- _What the task requires_: For each line of the data below that holds "screenshot", copy the line.

- _Records for the exercise_:
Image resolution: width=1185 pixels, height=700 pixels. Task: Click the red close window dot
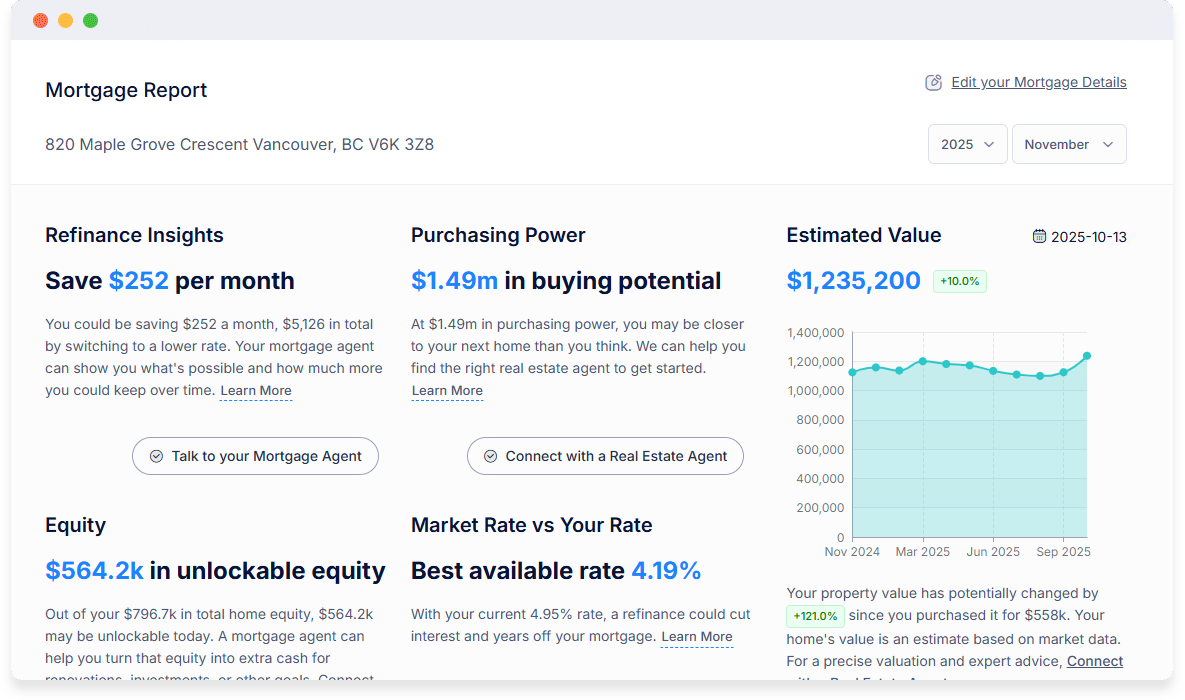(40, 20)
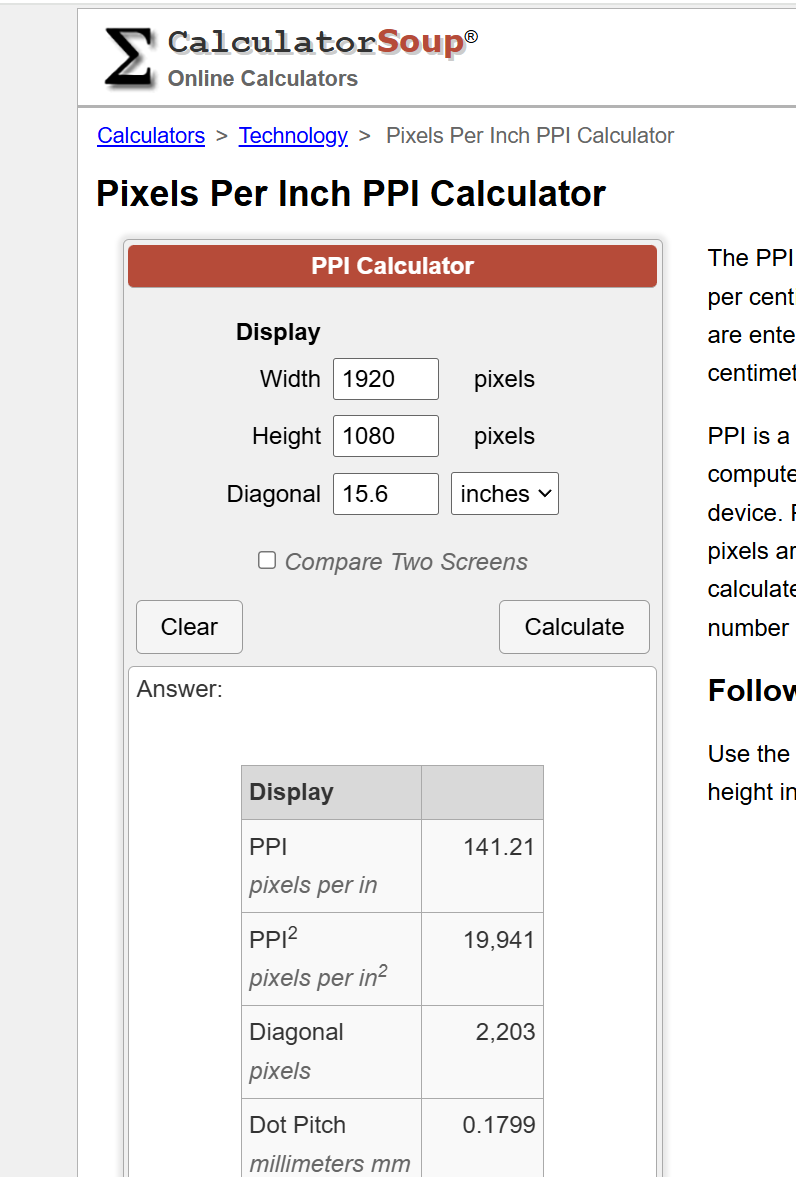796x1177 pixels.
Task: Click the Calculate button
Action: [x=574, y=627]
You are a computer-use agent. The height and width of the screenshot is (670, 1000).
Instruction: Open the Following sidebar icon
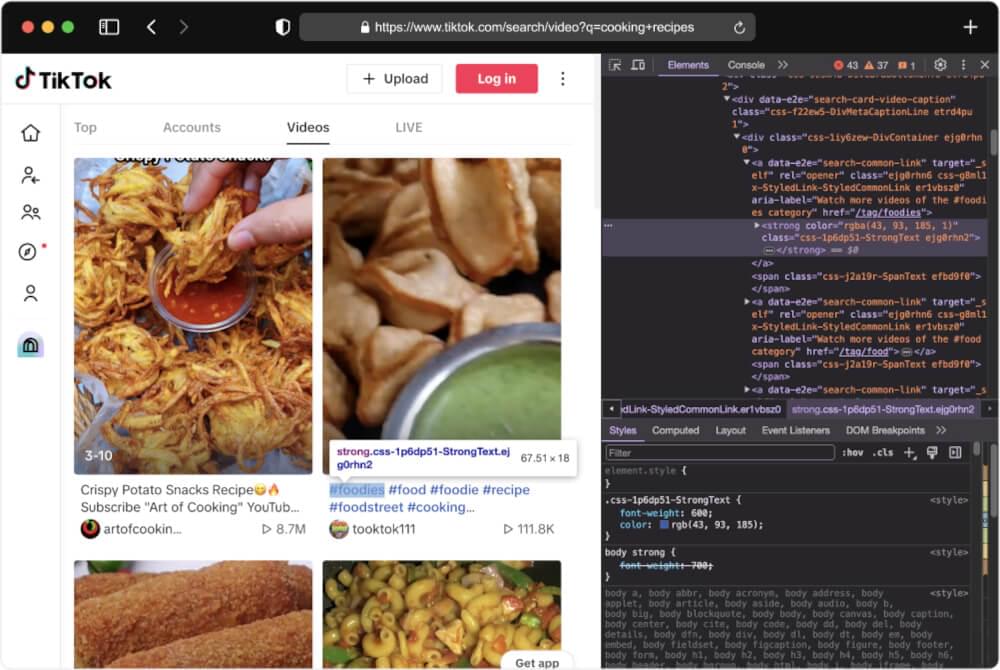[x=31, y=175]
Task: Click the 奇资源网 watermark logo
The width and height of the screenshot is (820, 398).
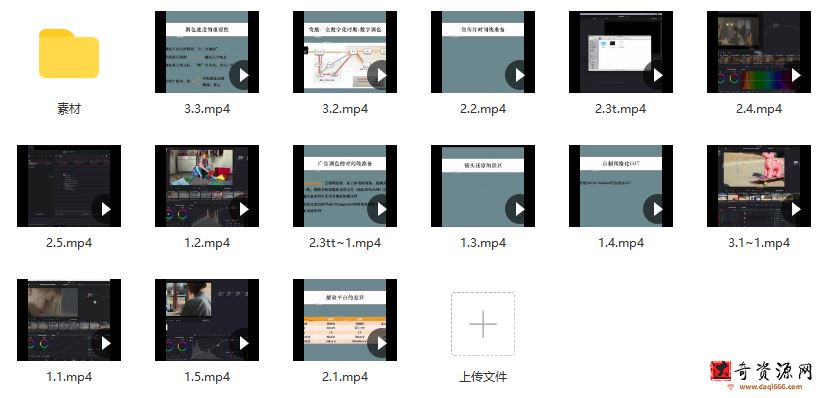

- _Result of this task_:
You are a computer-use agent. The height and width of the screenshot is (670, 1000).
The width and height of the screenshot is (820, 398).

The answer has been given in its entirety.